CoW trees are different:

  1. Their peak performance is lower than LSM, but their worst-case complexity is logarithmic, instead of linear.
  2. They are block-structured and do not need an underling filesystem to allocate the space from. That make worst-case performance even more predictable.
  3. They do not need a GC, but specific implementations may use asynchronous space reclamation strategy for best-case performance reasons. Anyway, GC for CoW trees is much simpler than GC for LSM trees. CoW trees have much smaller tunable parameters space.

Ideally, the storage engine should support both data structures, for different cases and purposes. Memoria is using CoW exclusively and may implement LSM with means of the Framework on top of the OLTPStore as an underling filesystem, but if we need LSM, we can try using RocksDB first and it doesn’t fit, resort to a ‘native’ solution.

Distributed vs Decentralized

Memoria is not explicitly addressing distributed environments and scale-out settings. Persistent data structures (PDS) may seem working well here: eventually consistent K/V store would be enough to host blocks, the problem is in the memory management. PDS require either deterministic (ARC-based) or tracing garbage collector that is pretty a challenge to build for a distributed environment. And, the most important, it has to be finely tuned to the specifics of selected hardware and application’s requirements.

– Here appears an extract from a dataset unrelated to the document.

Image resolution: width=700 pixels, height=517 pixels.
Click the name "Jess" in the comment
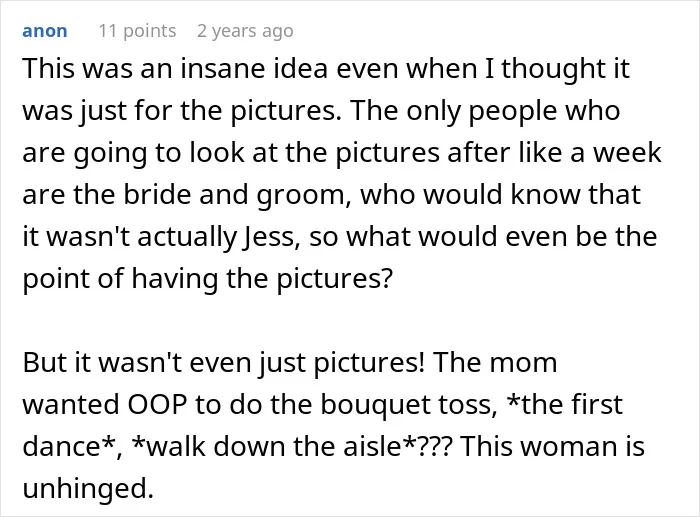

Nevertheless, Memoria is explicitly addressing decentralized cease, when there is no single unit of control over a distributed environment. For Memoria’s perspective, decentralized environment is a mesh of nodes (or small clusters) running local SWMRStore-based engines and exchanging data explicitly with using patches. Such architecture will be somewhat slower and more complex form the application’s perspective (much more control is required) but it does not need a distributed GC. Currently it seems to be much more universal and fits both local and distributed usage cases.